# SOURCE DATA
------------------------------

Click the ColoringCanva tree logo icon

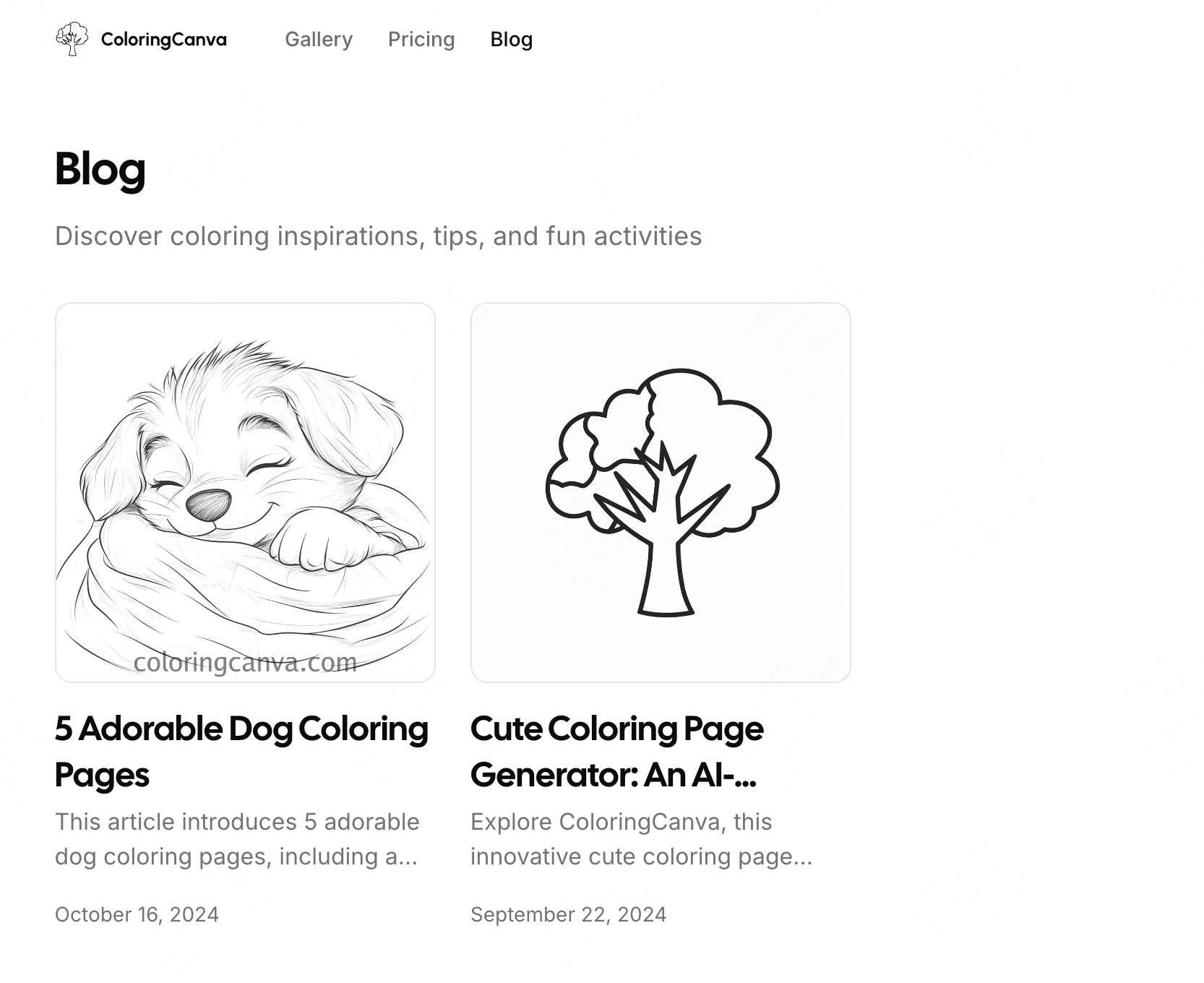click(72, 38)
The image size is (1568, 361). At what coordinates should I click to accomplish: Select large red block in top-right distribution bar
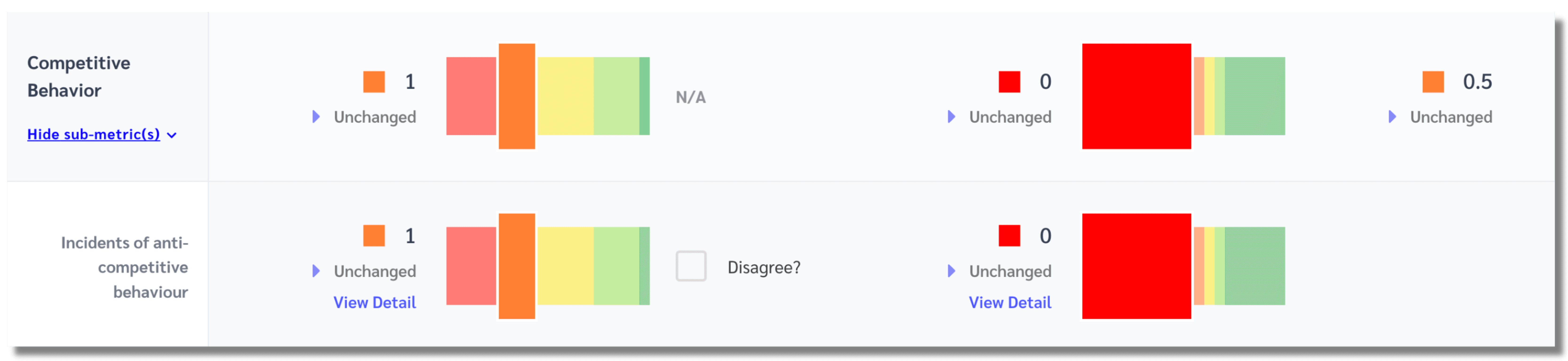coord(1136,96)
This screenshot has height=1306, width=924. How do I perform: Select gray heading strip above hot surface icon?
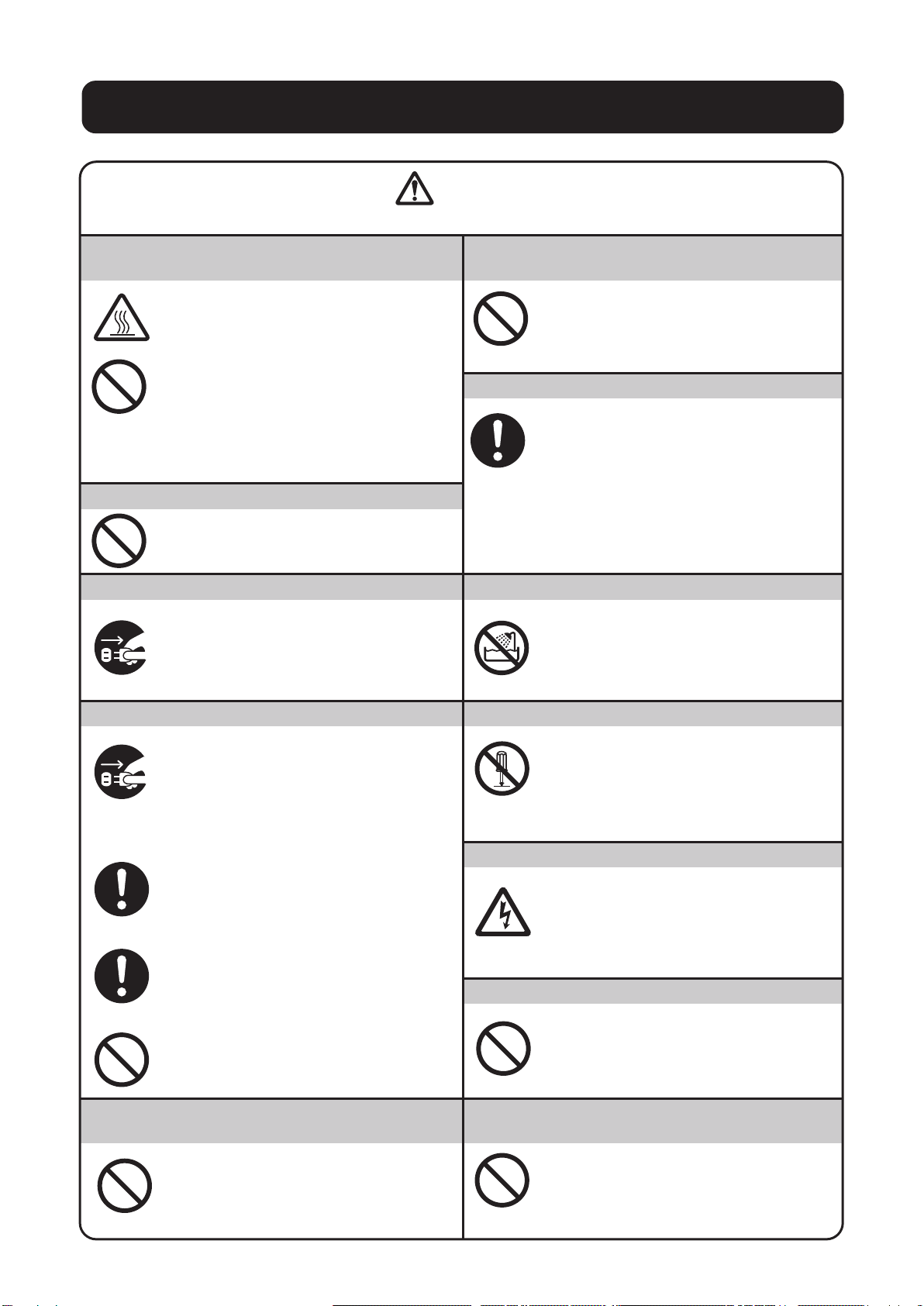coord(272,259)
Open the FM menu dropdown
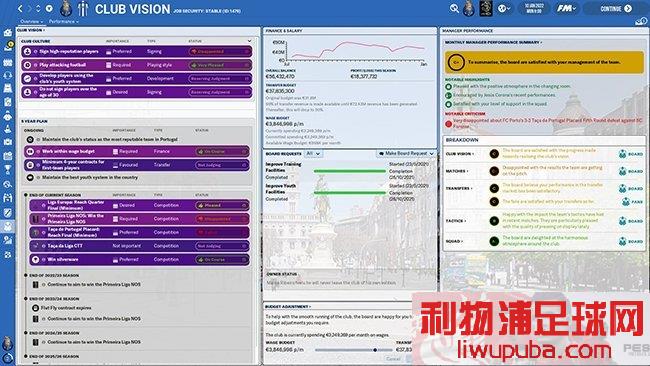650x366 pixels. point(566,8)
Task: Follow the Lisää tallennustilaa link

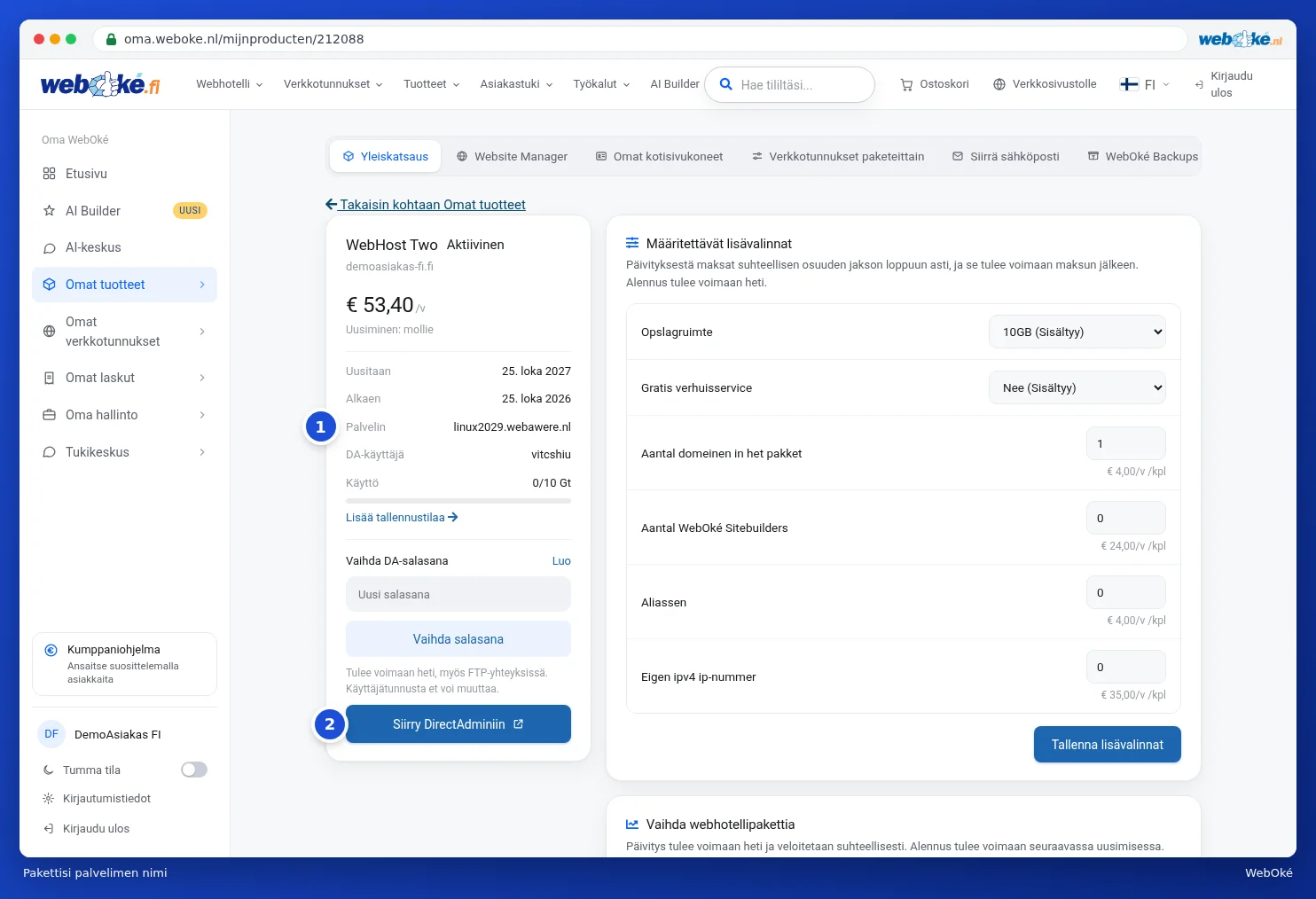Action: pyautogui.click(x=402, y=517)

------------------------------

# ACTIVITY
With the pictures omitted, the material is to be transcribed exactly.

# COMPLETED EXERCISE
Click the ColoringCanva tree logo icon

click(72, 38)
The image size is (1568, 361). At what coordinates should I click to accomplish: Select large red block in top-right distribution bar
coord(1136,96)
This screenshot has height=1306, width=924. How do I perform: Select gray heading strip above hot surface icon?
coord(272,259)
Open the FM menu dropdown
650x366 pixels. point(566,8)
Task: Follow the Lisää tallennustilaa link

Action: pyautogui.click(x=402, y=517)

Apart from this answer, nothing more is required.